Abstract

Wound healing is an essential physiological process to restore normal skin structure and function after injury. Cellular senescence, an irreversible cell cycle state in response to damaging stimuli, has emerged as a paradigm shift to disrupt the traditional concept of wound healing beyond the described inflammatory, proliferative, and remodeling phases. We hypothesized that skin senescent cells, particularly fibroblasts, play an inhibitory role in the wound healing process and contribute to delayed healing. We generated an acute wound versus chronic wound mouse model to compare cellular senescence expression and their senescence-associated secretory phenotype (SASP) including growth factors, cytokines, and extracellular matrix remodeling factors. To validate our model, we first examined wound closure, degree of inflammation, epidermal hyperplasia, and degree of dermal fibrosis among others. Then, we assessed SASP profile in normal skin, acute wound, and chronic wound. Our data demonstrate Mmp3 (matrix metalloproteinase 3), Mmp9, Mcp (membrane cofactor protein), TGF-β (transforming growth factor β) which are key SASP factors involving in delayed would healing, significantly increased in chronic wounds.

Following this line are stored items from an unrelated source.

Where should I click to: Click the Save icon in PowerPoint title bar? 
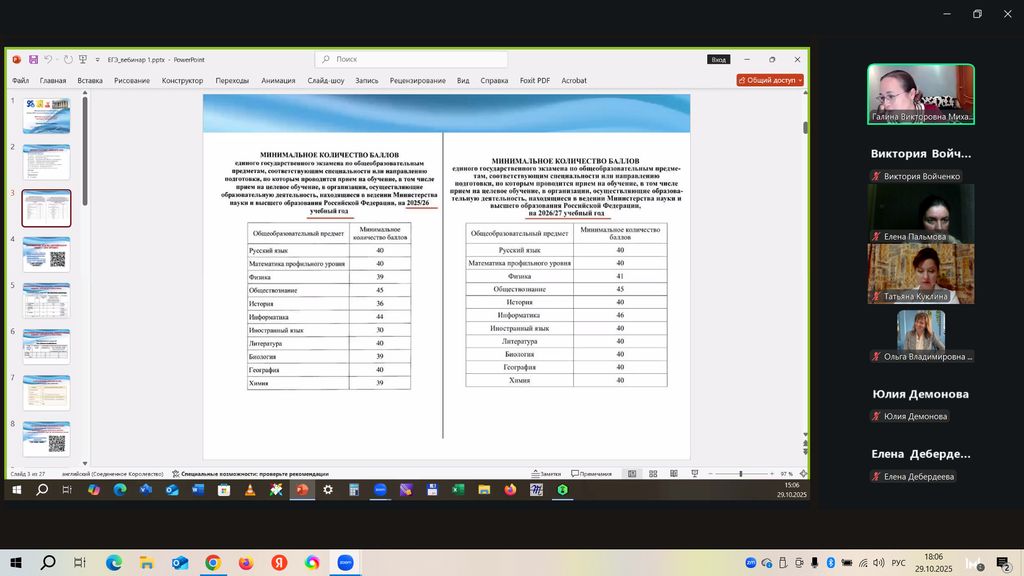click(33, 60)
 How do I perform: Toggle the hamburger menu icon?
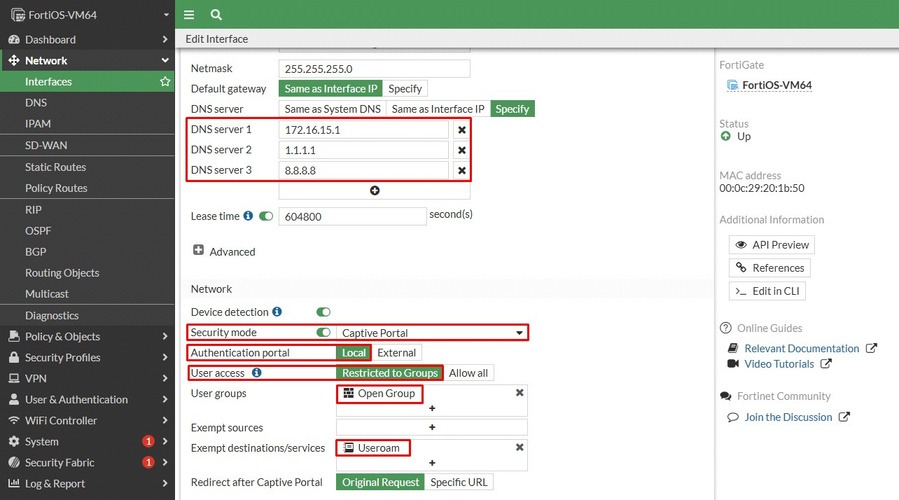[x=189, y=15]

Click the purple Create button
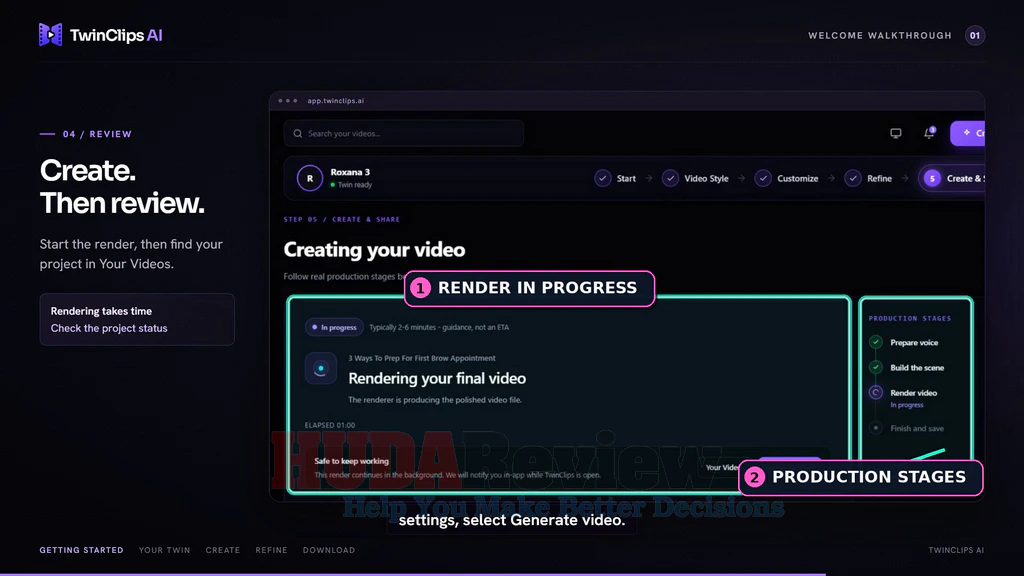click(x=967, y=133)
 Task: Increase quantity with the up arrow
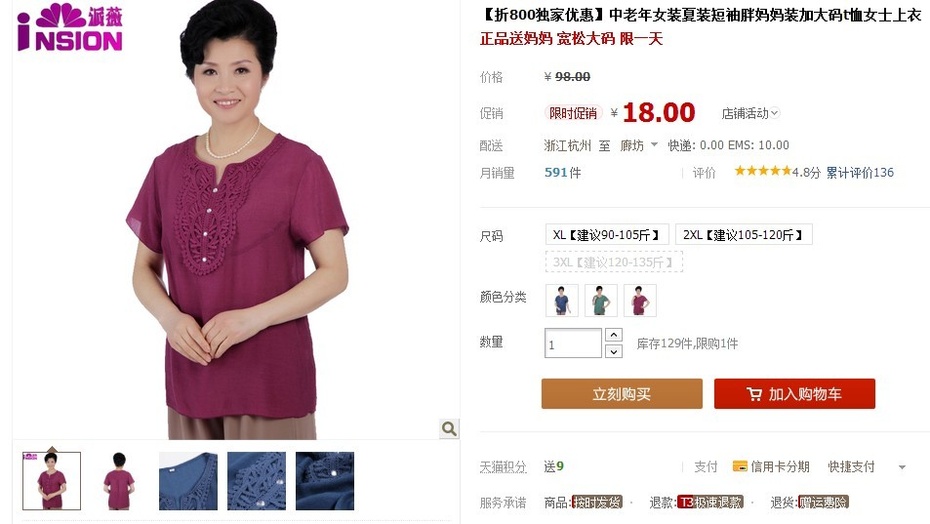[x=613, y=335]
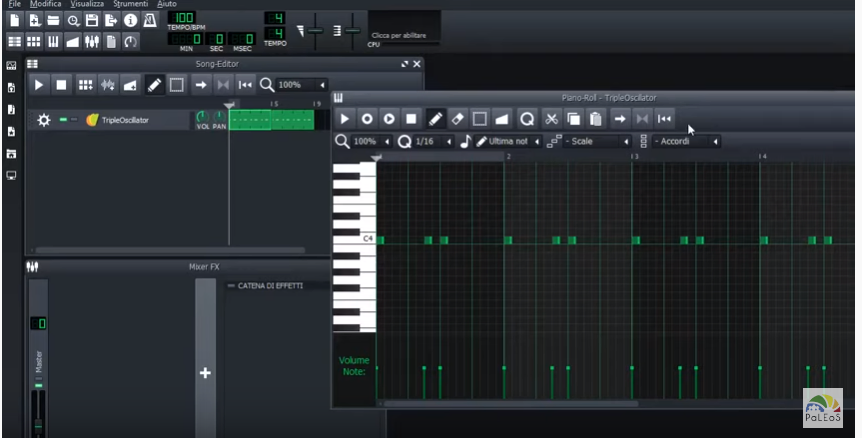862x438 pixels.
Task: Select the eraser tool in Piano-Roll
Action: pos(458,119)
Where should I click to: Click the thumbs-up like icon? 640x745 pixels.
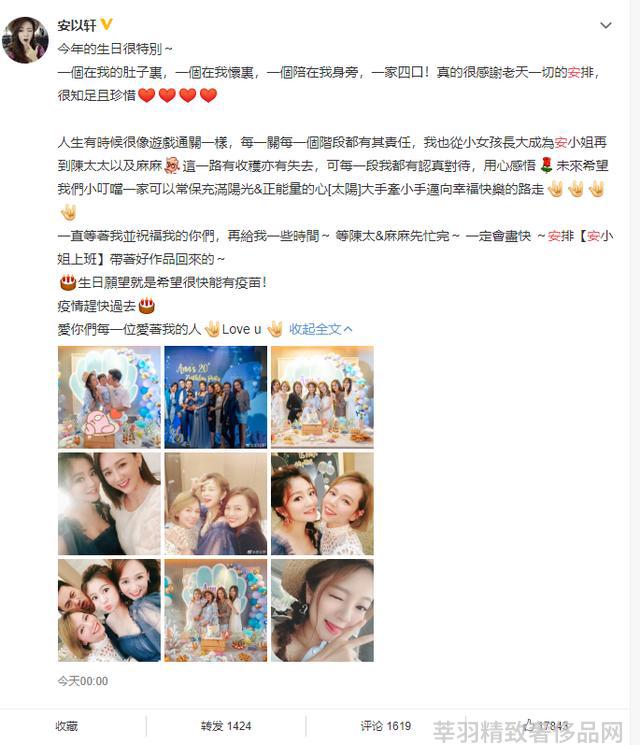[528, 725]
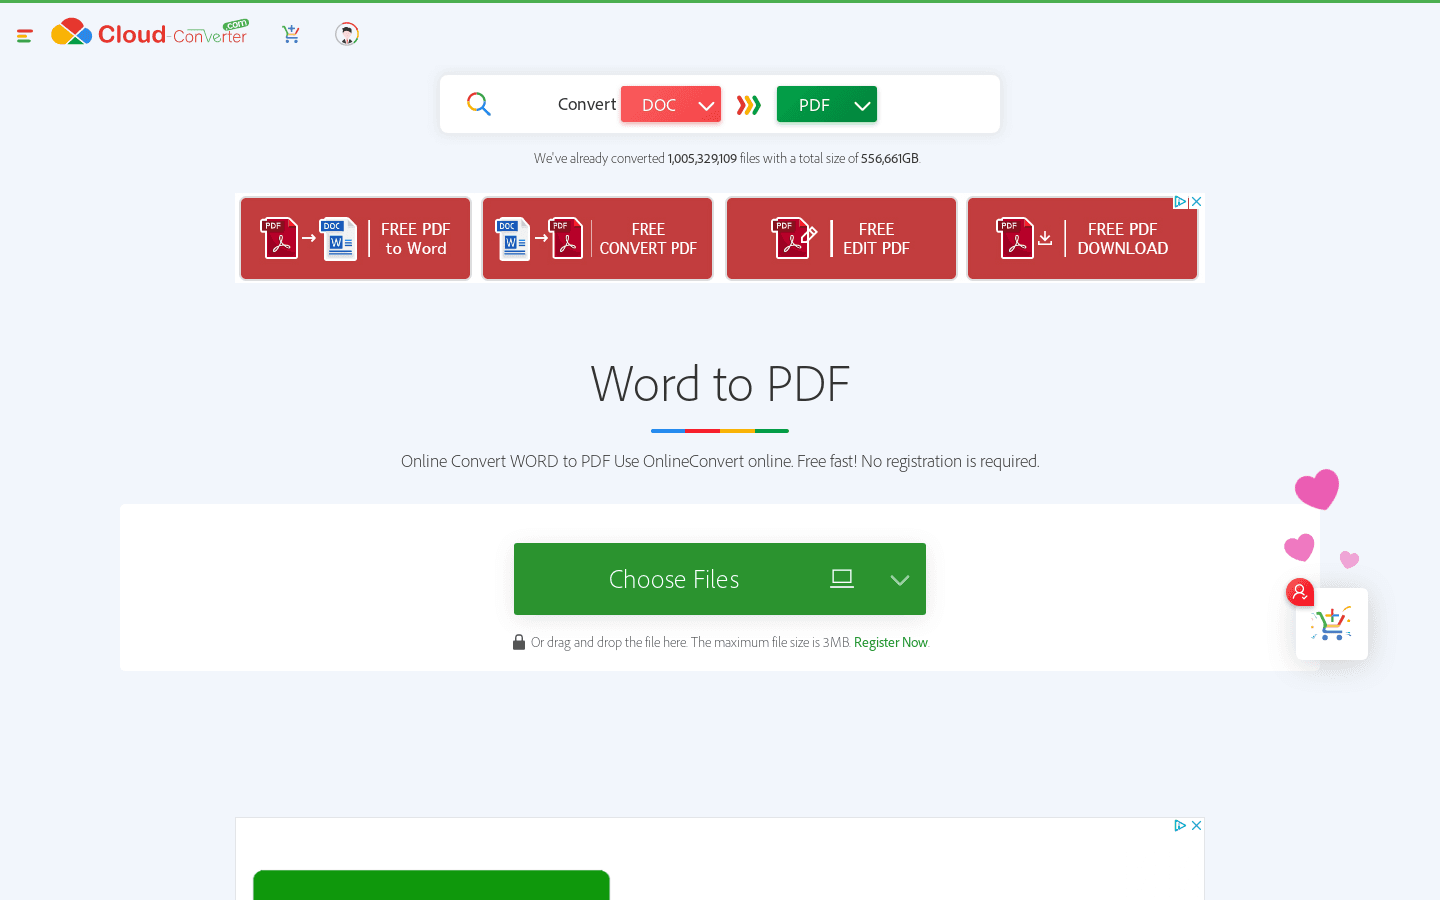Click the red user assistant bubble icon

1299,592
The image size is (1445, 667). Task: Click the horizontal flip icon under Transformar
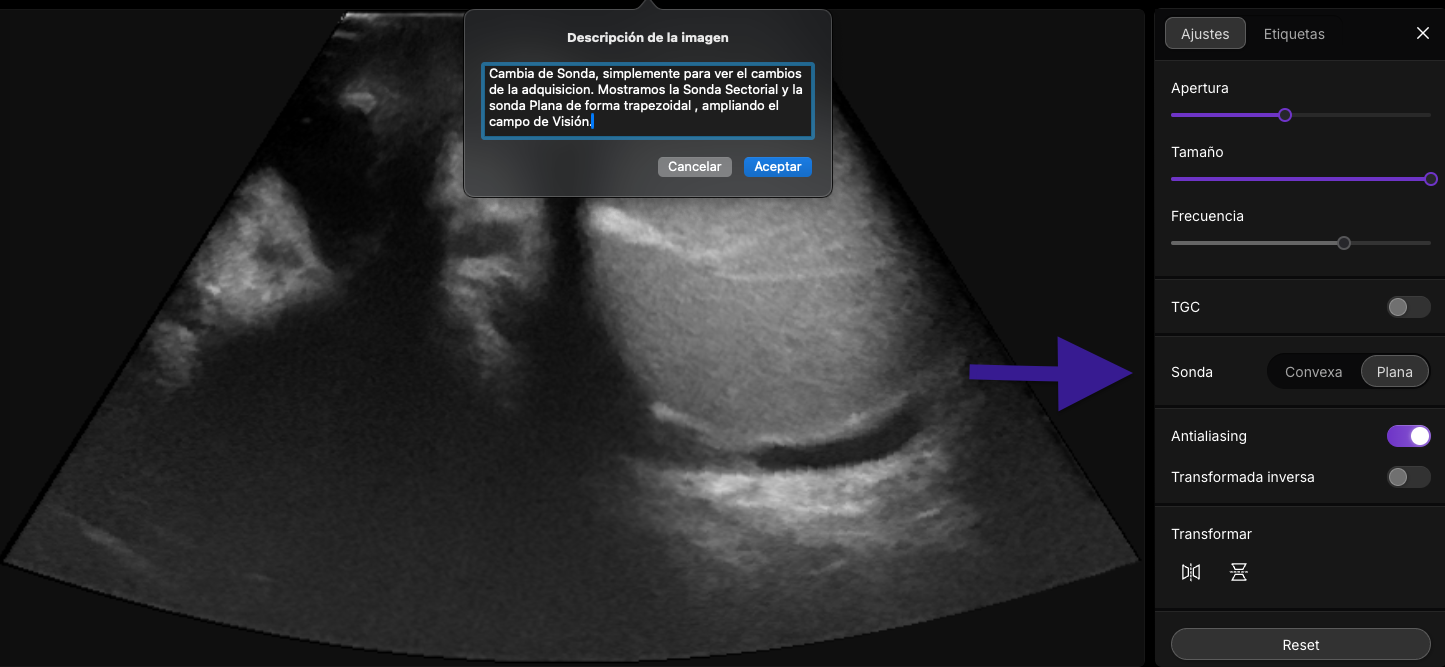pyautogui.click(x=1190, y=572)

RNA in situ hybridization indicated increased p16ink4a (Cdkn2a) in chronic wounds, which is an intrinsic mediator in transition to cellular senescence. Furthermore, senescence-associated beta galactosidase staining showed enhanced senescent cells in chronic wounds. Taken together, cellular senescence may play a inhibitory role in chronic wound healing, and senescent cells clearance through systematic or topical senolytic treatment, may present a novel therapeutic option in the treatment of chronic wound disorders, including diabetic ulcers.